CSIS logoCenter for Secure Information Systems

Securing the World's Cyber Infrastructure

Aerial View of the George Mason Fairfax Campus

CSIS Seminar

Generative Model and Knowledge Graph Query Processing and their Applications to Cybersecurity

Speaker:   Dr. Noseong Park, University of North Carolina, Charlotte
When:   March 22, 2018, 11:00 am - 12:00 pm
Where:   Engineering Building, Room 4801

Abstract

In the big data era, sharing data with partners or releasing data to the public frequently occurs. Privacy should be the top priority in the sharing process to protect people who were willing to share valuable information. Anonymization techniques remove identifiers (such as social security numbers) and modify quasi-identifiers (such as gender, ZIP code, age, occupation, and so forth). However, other sensitive attributes that are neither identifiers nor quasi-identifiers are often disclosed without any modification. If adversaries possess background knowledge or other information sources, then they can recover the identification of records We present a data synthesis method based on generative adversarial networks (GANs). Our method, named table-GAN, is specialized for synthesizing tables that contain categorical, ordinal, discrete, and continuous values. Tables synthesized by table-GAN have global statistics similar to that of the original table even though they differ at the record level.
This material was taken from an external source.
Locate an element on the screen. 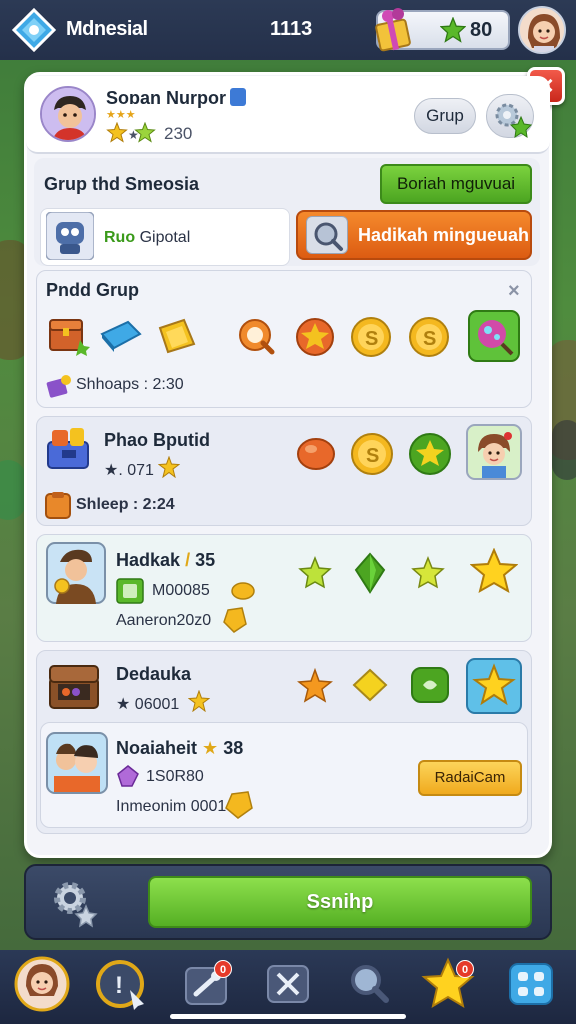 This screenshot has height=1024, width=576. orange-star-icon is located at coordinates (315, 686). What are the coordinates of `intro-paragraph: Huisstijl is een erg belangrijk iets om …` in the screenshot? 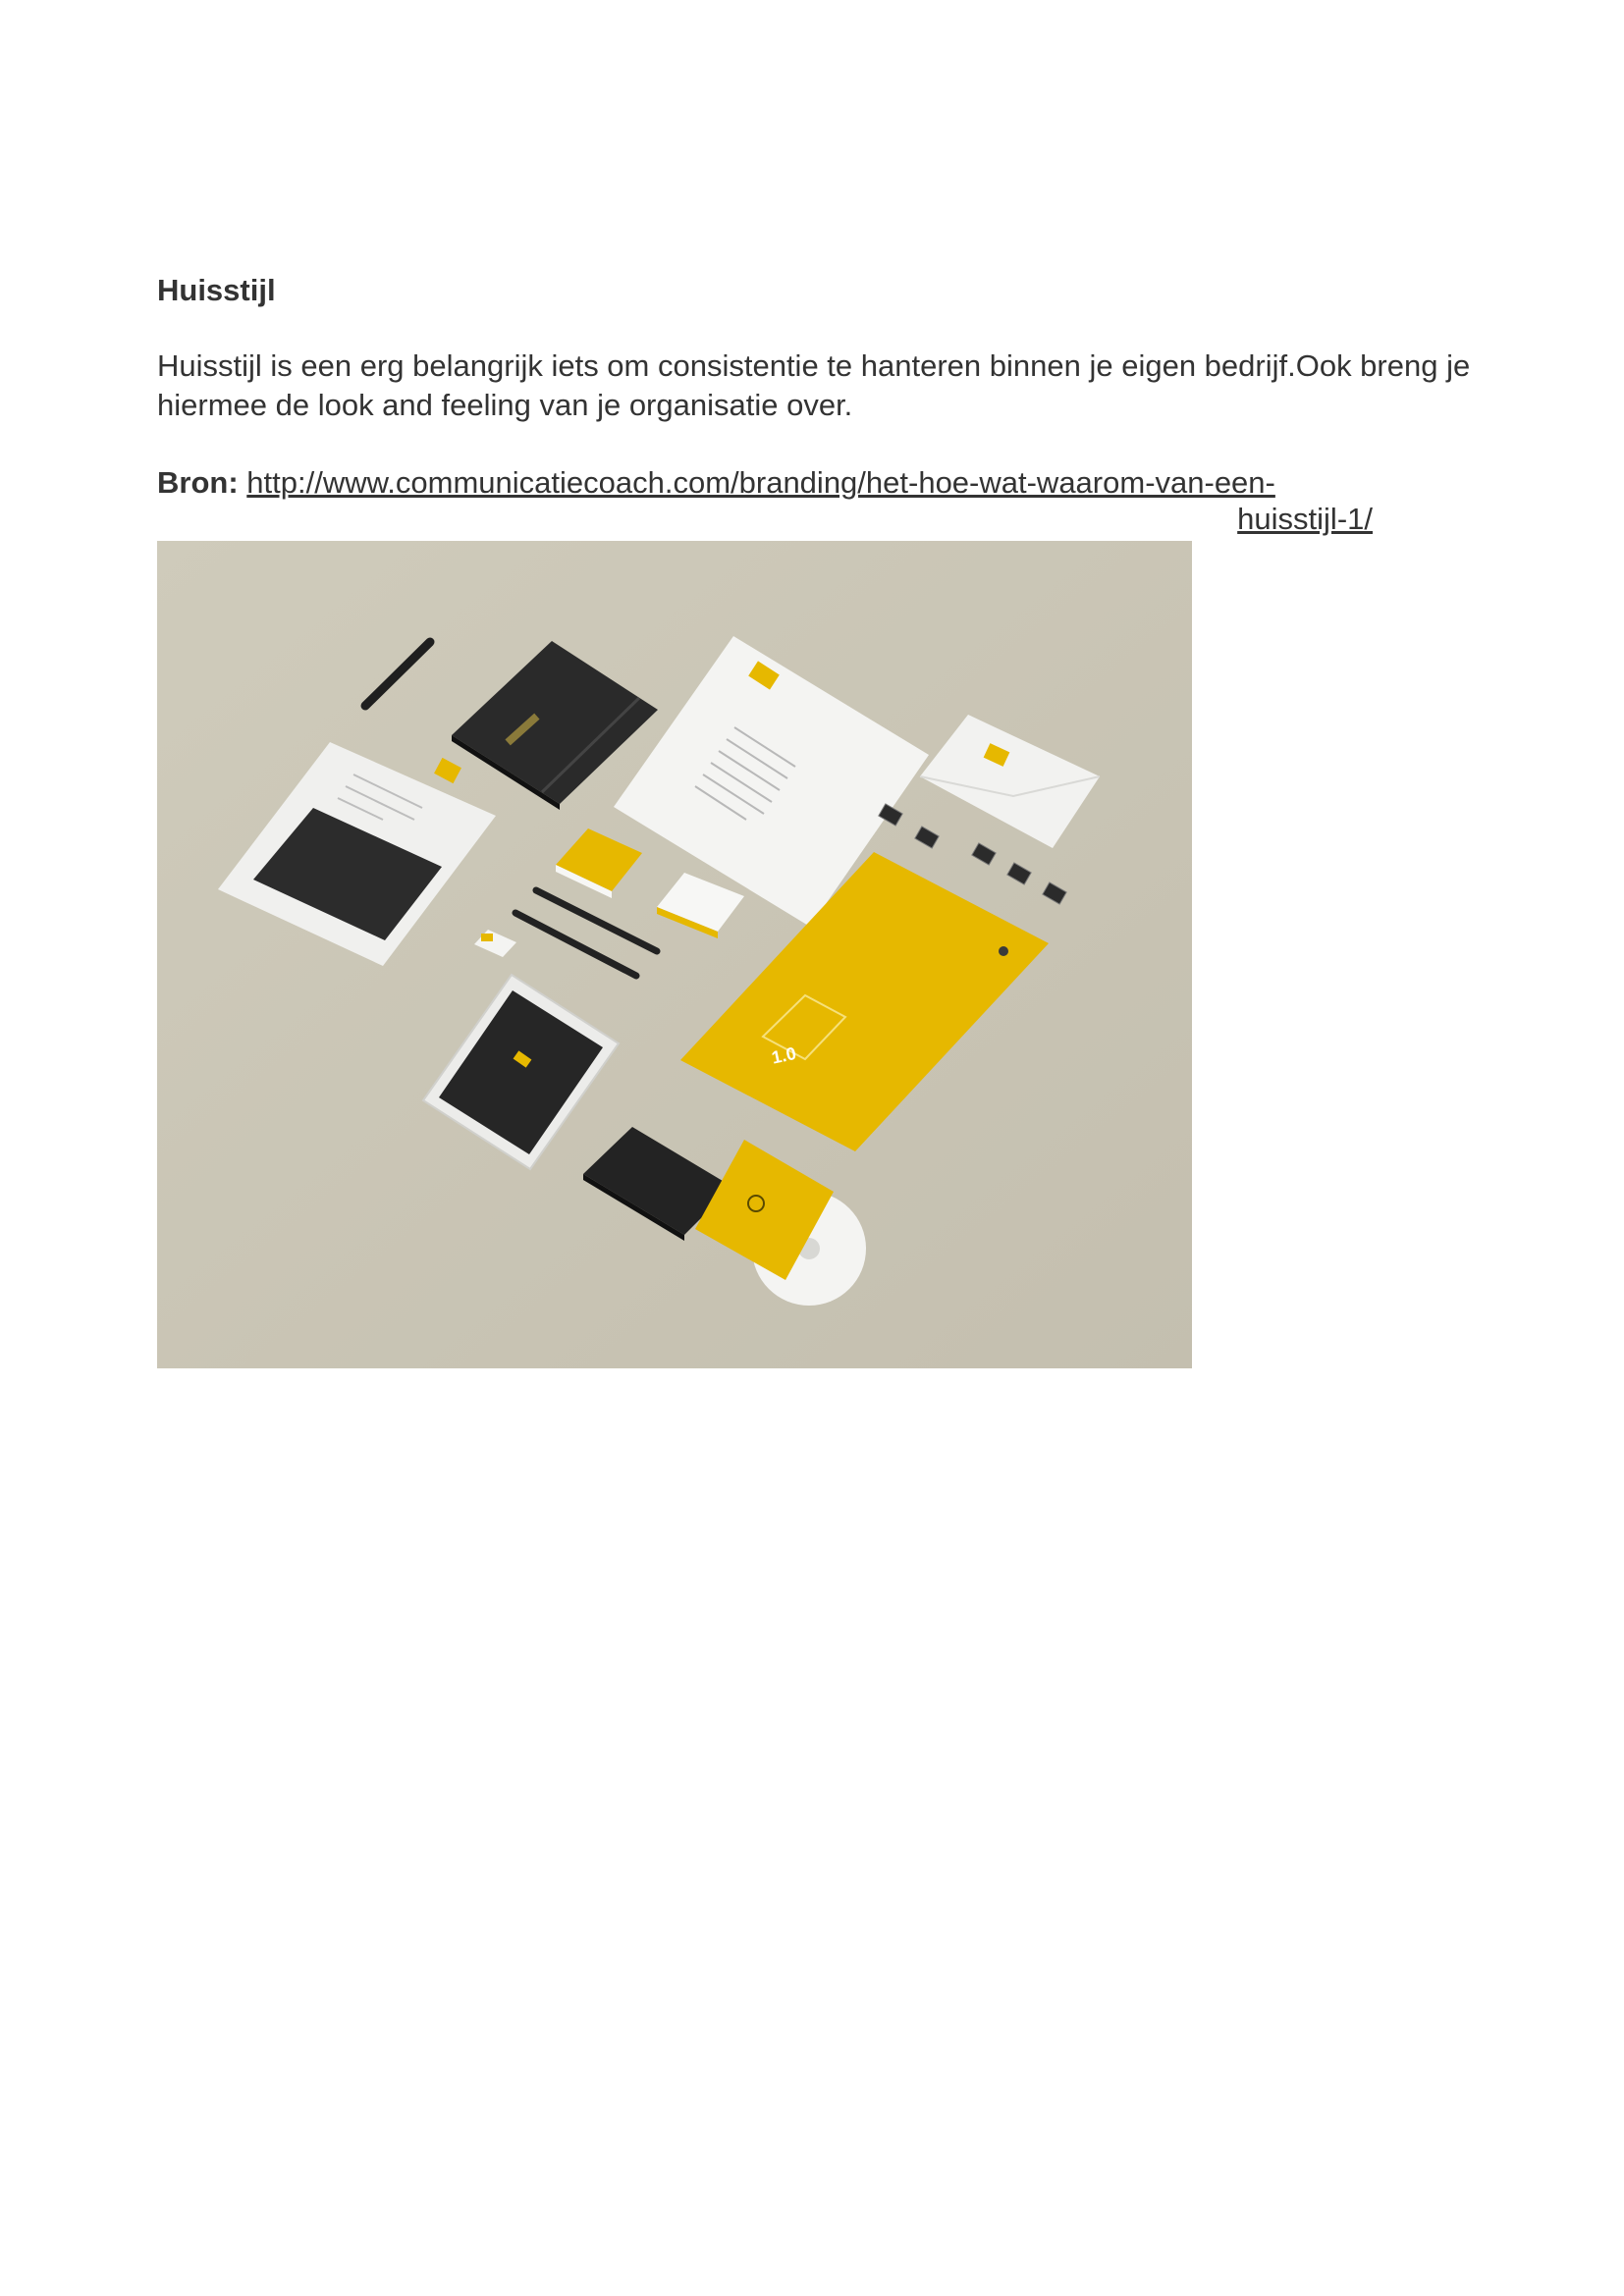 It's located at (814, 385).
The main advantages of generating synthetic tables are twofold: 1) real records are not disclosed and 2) machine learning models trained using very carefully synthesized tables show behavior similar to that of models trained using the original table; they can replace each other (i.e., model compatibility). We also show that table-GAN is strong against membership attacks to infer about the original table after observing generated tables. Knowledge graphs are popular for various applications such as question answering, fact checking, and so forth. SPARQL is a standard knowledge graph query language. We present a method to quickly process aggregated top-k SPARQL queries that involve GROUP BY, ORDER BY, and LIMIT terms. We also present our recent efforts to construct cybersecurity knowledge graphs for cyber threat intelligence where machines can assist security analysts by answering questions such as ``What are the most vulnerable software packages installed in my network and what are the best substitutes for those packages?''.

Speaker Bio

Noseong Park is an Assistant Professor of Software and Information Systems at the University of North Carolina, Charlotte. He received his PhD degree from Computer Science at the University of Maryland, College Park. He has worked extensively at the intersection of artificial intelligence, data mining, network analysis and cybersecurity.